Für die Realisierung, künstlerische Leitung, besonderen Aufwand und Honorar ihres von der vierköpfigen Jury ausgewählten Konzepts erhielten Lisa Pottstock und Kris Kuldkepp 10.000 Euro. Eigens ließen sie mit einem elektronischen Verstärkungssystem verknüpfte Donnerbleche anfertigen. Ein Bürger:innenchor bildete in einfachen Uniform-Kostümen das Ensemble, dem das Publikum über das SKET-Gelände folgte. Die maximal fünfzig Teilnehmenden hatten auf der Fläche und in den Industrieruinen eine Stunde lang für die verschiedenen Stationen der Installation beträchtliche Entfernungen zurückzulegen. Dafür waren vier Servicepersonen im Einsatz. Es lag am künstlerischen Konzept und an der imposanten Aura des Veranstaltungsortes, dass die in Gesängen und Texten aufgerissenen Bezüge zu der mittelalterlichen Magdeburger Mystikerin Mechthild weniger vordringlich wurden als die Erkundung des Ortes.

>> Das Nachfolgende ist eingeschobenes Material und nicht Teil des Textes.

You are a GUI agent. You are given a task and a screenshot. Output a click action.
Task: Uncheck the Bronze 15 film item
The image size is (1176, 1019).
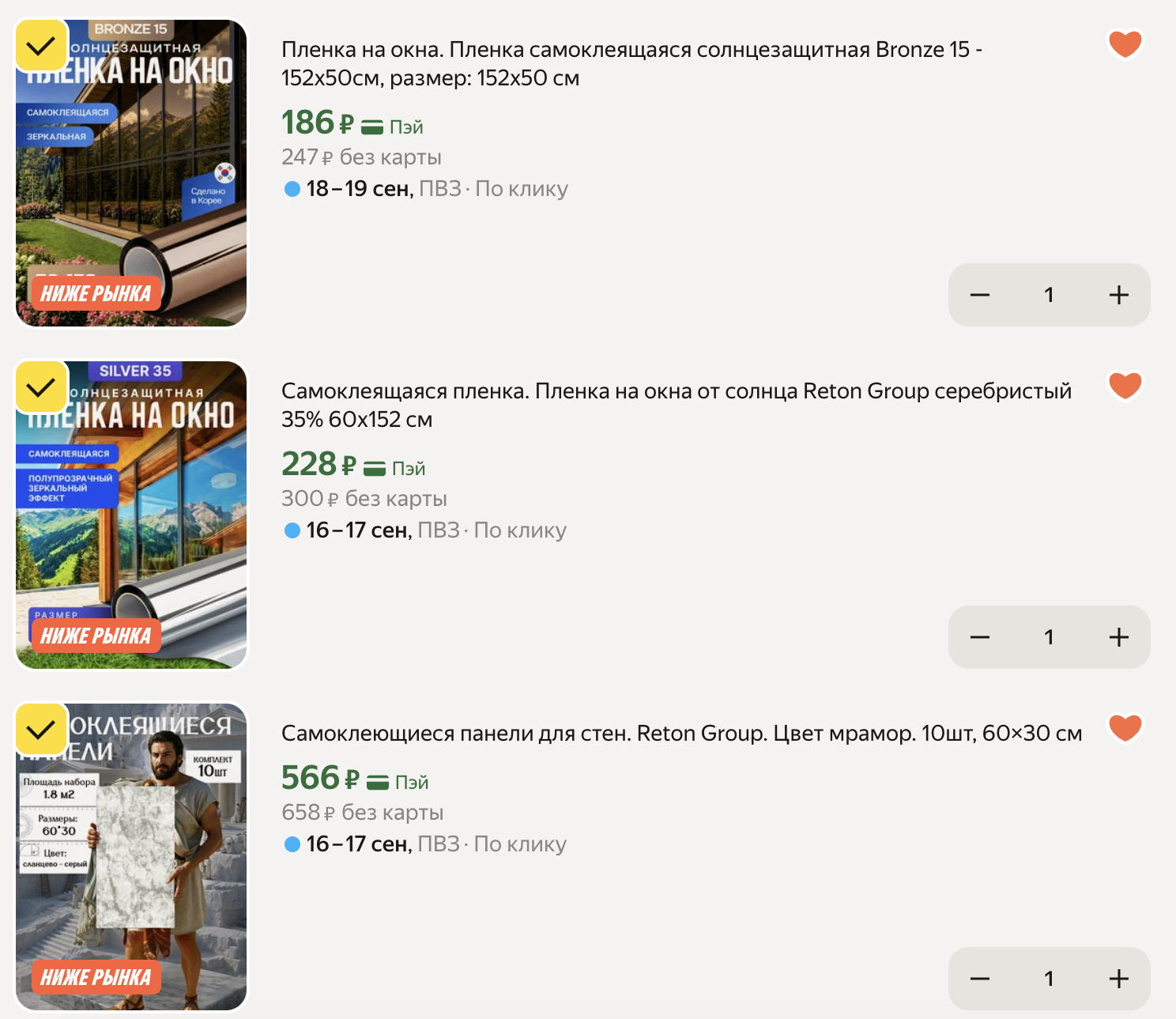pyautogui.click(x=41, y=45)
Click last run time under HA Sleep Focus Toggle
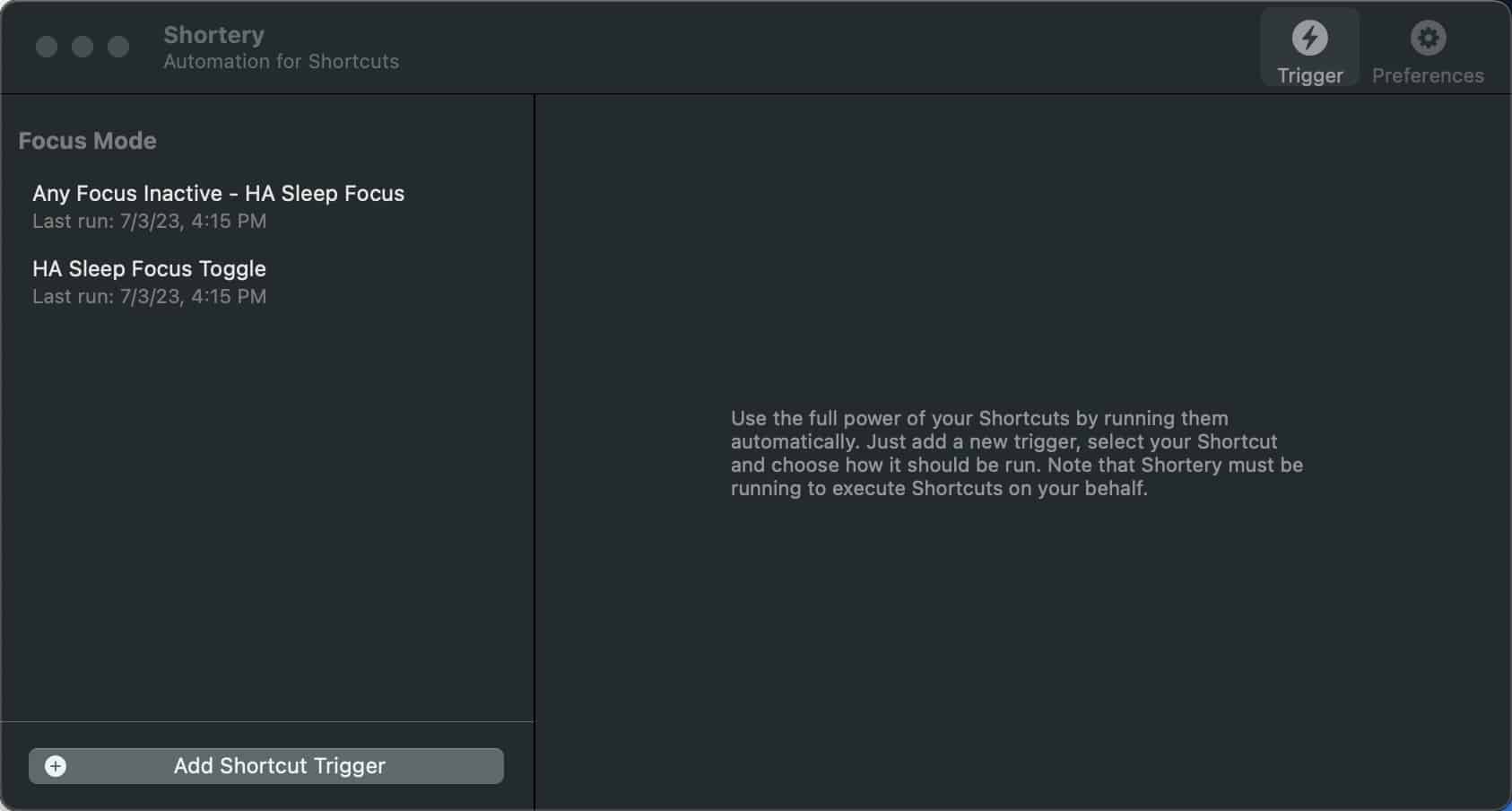Image resolution: width=1512 pixels, height=811 pixels. (x=149, y=296)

Am Festivalwochenende wurde mit insgesamt 658 Menschen eine Auslas­tung der Vorstellungen von 95,4 Prozent errechnet. Der Anfang ist also gemacht. Bei eXoplanet #1 ging es nicht nur um die Propagierung von Neuem Musiktheater in seiner „ganzen Vielfalt“, sondern um die Eroberung städtischer Räume, die dem überregionalen und oft sogar einheimischen Publikum unbekannt sind. Nach diesem Debüt offenbart sich in Magdeburg und Umkreis – anders als in vielen Städten mit urbaner Verdichtung – die Chance, neues Musiktheater gezielt als Motor für Spurensuche, Belebung und kreative Mobilisierung einzusetzen. Die erste Ausgabe zeigte, wie man mit Ambition und Spannung die atmosphärischen Brüche der Stadt thematisieren und daraus ein anspruchsvolles Event kreieren kann.